*Document segment:*
● ● ●

After Maria Bliss taught the last class at Yogabliss’s former studio, she and many of her students walked the mile to the new space she rented inside the Mercer Island Community & Event Center. “We tried to create closure and call on the truth of ‘who we are is more beautiful than the space we’re in,’” Bliss says.

For the past 20 years, Yogabliss has guided the Mercer Island community to “follow their bliss,” but when the pandemic began, stay-at-home policies hit the small business hard. The studio moved to online classes, “but Covid was long, and our attrition was huge,” says Bliss, the owner and founder of Yogabliss and long-time islander. When they reopened, they found people still cautious about attending in person.

To compensate for the loss of students, Yogabliss negotiated rent relief from their landlord. However, the relief included a provision that terminated their lease if another tenant wanted the space. Unfortunately, in June 2022, one did, leading Bliss to pivot once again, a familiar dance for small businesses trying to survive in such turbulent times.

Photo courtesy Yogabliss

Yogabliss currently runs its classes out of the Mercer Island Community Center & Event Center, a temporary solution that calls back to the business’s origins in shared spaces: it began in 2003 when Bliss rented out a dance studio in the Sunnybeam School and began teaching yoga.

Within a few years, she outgrew the studio and found a small space on the north end of the island in The Mercer building. “People helped us,” Maria says of the build-out. “One woman went to Ikea and bought a cubby for our shoes. Another helped choose rice paper for our lights. Still another staged our room.”

● ● ●

*Extracted records:*
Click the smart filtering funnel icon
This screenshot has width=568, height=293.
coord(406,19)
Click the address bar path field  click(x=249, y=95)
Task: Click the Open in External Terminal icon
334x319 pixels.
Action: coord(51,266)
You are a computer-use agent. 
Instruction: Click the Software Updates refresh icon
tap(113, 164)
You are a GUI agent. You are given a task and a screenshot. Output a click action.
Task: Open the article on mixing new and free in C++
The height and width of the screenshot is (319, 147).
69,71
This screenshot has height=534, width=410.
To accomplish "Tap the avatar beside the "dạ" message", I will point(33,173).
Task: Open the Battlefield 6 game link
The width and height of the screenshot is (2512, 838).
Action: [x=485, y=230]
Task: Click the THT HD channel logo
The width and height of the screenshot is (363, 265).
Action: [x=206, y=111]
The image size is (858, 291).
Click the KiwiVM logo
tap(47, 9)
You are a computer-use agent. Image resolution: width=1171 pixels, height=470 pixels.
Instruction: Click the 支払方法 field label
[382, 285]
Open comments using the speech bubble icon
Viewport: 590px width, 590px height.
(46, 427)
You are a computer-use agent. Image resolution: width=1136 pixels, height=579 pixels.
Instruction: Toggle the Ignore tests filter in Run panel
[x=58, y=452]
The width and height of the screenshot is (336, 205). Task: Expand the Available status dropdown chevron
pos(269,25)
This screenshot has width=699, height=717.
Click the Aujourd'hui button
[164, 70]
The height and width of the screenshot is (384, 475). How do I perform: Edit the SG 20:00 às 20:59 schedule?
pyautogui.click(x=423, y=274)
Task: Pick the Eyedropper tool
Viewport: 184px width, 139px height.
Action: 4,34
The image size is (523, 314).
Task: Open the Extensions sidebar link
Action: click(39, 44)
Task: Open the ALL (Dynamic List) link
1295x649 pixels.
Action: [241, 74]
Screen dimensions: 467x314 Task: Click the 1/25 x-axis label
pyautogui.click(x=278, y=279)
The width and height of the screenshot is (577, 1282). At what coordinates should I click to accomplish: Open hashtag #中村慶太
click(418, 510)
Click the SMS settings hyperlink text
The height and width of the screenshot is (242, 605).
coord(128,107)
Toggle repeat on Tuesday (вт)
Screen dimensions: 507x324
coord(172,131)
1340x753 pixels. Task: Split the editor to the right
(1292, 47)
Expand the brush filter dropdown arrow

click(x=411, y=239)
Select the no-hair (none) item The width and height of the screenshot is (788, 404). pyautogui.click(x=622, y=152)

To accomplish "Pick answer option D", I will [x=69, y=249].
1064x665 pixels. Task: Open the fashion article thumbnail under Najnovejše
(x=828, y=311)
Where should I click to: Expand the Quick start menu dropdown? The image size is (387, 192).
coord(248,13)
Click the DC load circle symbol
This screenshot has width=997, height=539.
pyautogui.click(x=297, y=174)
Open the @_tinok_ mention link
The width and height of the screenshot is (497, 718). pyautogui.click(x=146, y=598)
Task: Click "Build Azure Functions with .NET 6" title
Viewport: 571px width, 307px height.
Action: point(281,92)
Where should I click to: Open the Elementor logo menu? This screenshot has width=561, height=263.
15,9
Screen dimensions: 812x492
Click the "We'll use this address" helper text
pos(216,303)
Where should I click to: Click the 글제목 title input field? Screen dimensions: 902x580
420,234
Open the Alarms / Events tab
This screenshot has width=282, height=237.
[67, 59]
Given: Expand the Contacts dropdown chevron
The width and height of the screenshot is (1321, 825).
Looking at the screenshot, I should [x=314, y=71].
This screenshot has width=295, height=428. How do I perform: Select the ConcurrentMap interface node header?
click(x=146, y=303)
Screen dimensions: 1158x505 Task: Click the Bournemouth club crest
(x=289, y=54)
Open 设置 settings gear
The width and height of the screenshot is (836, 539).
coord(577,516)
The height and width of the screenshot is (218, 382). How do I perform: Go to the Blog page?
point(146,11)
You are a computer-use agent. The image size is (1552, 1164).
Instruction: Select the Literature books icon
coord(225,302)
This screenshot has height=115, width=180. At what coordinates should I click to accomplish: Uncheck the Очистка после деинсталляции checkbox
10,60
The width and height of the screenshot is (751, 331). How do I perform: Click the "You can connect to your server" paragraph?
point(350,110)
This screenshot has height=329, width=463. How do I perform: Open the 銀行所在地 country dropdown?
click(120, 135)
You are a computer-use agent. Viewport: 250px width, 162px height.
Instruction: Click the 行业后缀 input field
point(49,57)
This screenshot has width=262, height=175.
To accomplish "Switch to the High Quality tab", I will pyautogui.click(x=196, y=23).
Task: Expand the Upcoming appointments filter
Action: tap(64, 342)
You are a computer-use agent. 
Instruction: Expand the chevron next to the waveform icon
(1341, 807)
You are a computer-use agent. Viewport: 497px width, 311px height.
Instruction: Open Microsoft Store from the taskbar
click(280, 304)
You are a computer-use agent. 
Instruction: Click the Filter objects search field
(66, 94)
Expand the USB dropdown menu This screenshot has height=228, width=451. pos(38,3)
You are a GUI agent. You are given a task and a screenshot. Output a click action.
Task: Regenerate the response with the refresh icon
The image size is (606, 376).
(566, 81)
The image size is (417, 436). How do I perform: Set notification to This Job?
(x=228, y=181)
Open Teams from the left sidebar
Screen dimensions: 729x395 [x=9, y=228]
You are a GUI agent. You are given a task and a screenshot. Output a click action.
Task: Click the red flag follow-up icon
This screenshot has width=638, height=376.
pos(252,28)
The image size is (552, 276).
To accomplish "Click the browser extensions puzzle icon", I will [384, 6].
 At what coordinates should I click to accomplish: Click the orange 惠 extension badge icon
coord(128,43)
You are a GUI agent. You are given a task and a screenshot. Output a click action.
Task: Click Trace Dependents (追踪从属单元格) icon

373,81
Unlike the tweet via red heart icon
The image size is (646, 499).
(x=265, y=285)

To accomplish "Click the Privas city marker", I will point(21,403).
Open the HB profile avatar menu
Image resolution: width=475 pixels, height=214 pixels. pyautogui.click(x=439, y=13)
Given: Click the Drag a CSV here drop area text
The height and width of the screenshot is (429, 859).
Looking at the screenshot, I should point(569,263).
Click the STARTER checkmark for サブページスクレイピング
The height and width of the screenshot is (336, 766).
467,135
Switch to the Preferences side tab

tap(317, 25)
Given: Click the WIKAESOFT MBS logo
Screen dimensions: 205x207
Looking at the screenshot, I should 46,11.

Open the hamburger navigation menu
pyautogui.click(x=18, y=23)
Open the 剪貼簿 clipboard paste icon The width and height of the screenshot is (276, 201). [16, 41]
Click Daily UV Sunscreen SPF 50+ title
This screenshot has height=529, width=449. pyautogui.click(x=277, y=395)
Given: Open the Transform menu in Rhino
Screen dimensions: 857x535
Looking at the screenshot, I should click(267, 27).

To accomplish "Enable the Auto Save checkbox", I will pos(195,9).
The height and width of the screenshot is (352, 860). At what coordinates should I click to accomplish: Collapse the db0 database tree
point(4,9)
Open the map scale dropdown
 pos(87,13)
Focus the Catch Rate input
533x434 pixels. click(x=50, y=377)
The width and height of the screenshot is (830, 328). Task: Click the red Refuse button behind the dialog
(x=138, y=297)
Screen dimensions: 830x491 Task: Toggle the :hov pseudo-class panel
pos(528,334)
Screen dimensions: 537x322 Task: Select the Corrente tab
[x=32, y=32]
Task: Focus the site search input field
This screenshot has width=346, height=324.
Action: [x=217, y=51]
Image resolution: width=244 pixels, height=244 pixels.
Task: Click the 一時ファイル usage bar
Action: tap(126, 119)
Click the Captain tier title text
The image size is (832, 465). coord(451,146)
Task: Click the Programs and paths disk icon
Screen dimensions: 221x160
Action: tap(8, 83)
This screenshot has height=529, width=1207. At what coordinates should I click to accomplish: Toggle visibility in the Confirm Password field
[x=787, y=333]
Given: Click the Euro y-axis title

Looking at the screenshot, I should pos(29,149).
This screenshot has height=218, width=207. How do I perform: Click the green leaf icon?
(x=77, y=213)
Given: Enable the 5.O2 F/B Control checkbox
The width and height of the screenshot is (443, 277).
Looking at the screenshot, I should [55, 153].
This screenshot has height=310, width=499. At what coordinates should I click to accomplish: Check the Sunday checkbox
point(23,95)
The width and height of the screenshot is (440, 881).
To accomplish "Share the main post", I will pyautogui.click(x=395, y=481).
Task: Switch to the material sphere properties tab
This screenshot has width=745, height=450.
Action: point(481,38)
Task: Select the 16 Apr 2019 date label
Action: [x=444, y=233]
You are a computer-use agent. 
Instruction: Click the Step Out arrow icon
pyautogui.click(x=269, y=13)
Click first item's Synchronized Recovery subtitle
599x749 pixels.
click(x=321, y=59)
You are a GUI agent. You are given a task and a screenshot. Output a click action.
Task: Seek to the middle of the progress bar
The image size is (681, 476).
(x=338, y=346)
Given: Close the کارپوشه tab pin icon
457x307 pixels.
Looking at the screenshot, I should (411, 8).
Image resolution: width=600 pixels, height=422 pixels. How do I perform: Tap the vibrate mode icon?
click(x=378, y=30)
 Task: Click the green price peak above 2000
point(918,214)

● ● ●

*About this exercise:* Retype the Yogabliss text from "To compensate for" to "such turbulent times." without changing anything.

*Written solution:*
To compensate for the loss of students, Yogabliss negotiated rent relief from their landlord. However, the relief included a provision that terminated their lease if another tenant wanted the space. Unfortunately, in June 2022, one did, leading Bliss to pivot once again, a familiar dance for small businesses trying to survive in such turbulent times.